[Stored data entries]
-------------------------

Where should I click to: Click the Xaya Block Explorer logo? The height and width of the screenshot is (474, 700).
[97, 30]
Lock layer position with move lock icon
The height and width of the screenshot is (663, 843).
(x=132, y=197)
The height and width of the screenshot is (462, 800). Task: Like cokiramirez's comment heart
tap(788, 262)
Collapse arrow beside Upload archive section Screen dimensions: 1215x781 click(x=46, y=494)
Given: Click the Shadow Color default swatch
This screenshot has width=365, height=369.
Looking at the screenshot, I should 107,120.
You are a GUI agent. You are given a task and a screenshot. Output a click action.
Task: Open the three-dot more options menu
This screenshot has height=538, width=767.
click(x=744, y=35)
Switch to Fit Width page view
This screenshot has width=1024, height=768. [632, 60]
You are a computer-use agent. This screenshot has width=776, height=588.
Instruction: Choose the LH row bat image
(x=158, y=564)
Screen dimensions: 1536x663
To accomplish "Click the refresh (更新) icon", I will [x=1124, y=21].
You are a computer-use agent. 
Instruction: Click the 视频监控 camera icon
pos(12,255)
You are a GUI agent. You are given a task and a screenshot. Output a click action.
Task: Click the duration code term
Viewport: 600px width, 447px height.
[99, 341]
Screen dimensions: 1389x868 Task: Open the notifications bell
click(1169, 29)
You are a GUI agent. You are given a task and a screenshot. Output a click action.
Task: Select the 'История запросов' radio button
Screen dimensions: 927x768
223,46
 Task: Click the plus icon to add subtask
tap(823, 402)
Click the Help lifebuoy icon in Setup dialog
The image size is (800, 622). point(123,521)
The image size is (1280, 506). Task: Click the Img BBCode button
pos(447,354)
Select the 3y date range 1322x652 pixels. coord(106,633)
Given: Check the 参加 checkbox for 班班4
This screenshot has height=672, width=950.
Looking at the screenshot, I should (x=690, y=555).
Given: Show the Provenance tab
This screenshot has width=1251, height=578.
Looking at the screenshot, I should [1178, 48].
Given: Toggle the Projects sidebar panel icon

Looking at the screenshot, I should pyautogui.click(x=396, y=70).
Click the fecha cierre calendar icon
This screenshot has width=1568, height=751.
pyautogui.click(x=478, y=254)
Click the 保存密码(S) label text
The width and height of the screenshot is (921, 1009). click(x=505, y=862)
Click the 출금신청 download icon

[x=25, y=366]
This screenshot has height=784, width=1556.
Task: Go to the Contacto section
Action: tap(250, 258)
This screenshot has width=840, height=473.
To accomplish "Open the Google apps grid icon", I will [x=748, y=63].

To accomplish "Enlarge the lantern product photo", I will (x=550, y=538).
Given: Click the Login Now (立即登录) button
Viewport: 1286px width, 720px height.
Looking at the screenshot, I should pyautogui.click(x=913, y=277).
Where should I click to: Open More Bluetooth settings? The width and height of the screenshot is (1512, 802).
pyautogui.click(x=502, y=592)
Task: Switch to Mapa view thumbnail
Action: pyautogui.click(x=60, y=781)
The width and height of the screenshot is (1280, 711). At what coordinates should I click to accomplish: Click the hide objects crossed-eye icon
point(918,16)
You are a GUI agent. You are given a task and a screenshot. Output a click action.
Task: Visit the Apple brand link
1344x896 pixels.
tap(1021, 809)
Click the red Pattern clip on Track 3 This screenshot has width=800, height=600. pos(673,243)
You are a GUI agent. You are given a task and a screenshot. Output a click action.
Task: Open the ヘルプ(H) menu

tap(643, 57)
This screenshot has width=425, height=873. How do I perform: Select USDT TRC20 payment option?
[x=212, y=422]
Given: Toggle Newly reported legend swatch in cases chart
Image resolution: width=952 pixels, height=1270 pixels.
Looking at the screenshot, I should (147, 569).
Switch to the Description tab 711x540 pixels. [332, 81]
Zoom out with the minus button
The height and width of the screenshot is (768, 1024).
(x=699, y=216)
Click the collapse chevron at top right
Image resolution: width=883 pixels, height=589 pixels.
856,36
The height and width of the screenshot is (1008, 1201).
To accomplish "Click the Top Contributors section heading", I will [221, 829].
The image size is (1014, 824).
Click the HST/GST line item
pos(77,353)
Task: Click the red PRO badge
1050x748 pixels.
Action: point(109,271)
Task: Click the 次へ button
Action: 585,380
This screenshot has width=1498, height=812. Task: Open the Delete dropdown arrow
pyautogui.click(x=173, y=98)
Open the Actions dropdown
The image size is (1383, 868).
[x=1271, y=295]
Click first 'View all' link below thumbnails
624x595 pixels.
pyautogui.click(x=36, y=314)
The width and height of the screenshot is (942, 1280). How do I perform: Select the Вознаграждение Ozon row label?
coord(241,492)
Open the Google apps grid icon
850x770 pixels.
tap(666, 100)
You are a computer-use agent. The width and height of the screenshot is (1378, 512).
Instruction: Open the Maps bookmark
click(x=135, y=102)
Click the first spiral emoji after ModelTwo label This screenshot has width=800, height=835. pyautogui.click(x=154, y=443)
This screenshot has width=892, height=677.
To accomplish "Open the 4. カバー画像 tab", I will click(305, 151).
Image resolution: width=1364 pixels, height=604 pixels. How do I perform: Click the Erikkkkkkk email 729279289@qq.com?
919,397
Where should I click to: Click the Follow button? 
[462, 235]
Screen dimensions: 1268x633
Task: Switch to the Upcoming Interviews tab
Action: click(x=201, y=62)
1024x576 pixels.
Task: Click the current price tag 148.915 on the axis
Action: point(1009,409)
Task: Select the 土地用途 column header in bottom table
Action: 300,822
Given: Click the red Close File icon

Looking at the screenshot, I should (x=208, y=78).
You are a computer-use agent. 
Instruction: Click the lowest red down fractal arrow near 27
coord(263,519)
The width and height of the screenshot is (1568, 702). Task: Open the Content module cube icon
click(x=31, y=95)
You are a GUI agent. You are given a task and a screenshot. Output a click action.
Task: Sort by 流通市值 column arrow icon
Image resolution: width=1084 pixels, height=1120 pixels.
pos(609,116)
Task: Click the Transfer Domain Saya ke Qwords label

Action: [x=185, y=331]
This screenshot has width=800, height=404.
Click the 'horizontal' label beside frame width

-------------------------

* [TASK STATEMENT]:
Output exactly the span of lines beginning at the first line of the records and ending at the line that holds "Task: Open the three-dot more options menu", inclusive, with no other text.

* [TASK RESULT]:
Where should I click to: Click the Xaya Block Explorer logo? The height and width of the screenshot is (474, 700).
[97, 30]
Lock layer position with move lock icon
The height and width of the screenshot is (663, 843).
(x=132, y=197)
The height and width of the screenshot is (462, 800). Task: Like cokiramirez's comment heart
tap(788, 262)
Collapse arrow beside Upload archive section Screen dimensions: 1215x781 click(x=46, y=494)
Given: Click the Shadow Color default swatch
This screenshot has width=365, height=369.
Looking at the screenshot, I should 107,120.
You are a GUI agent. You are given a task and a screenshot. Output a click action.
Task: Open the three-dot more options menu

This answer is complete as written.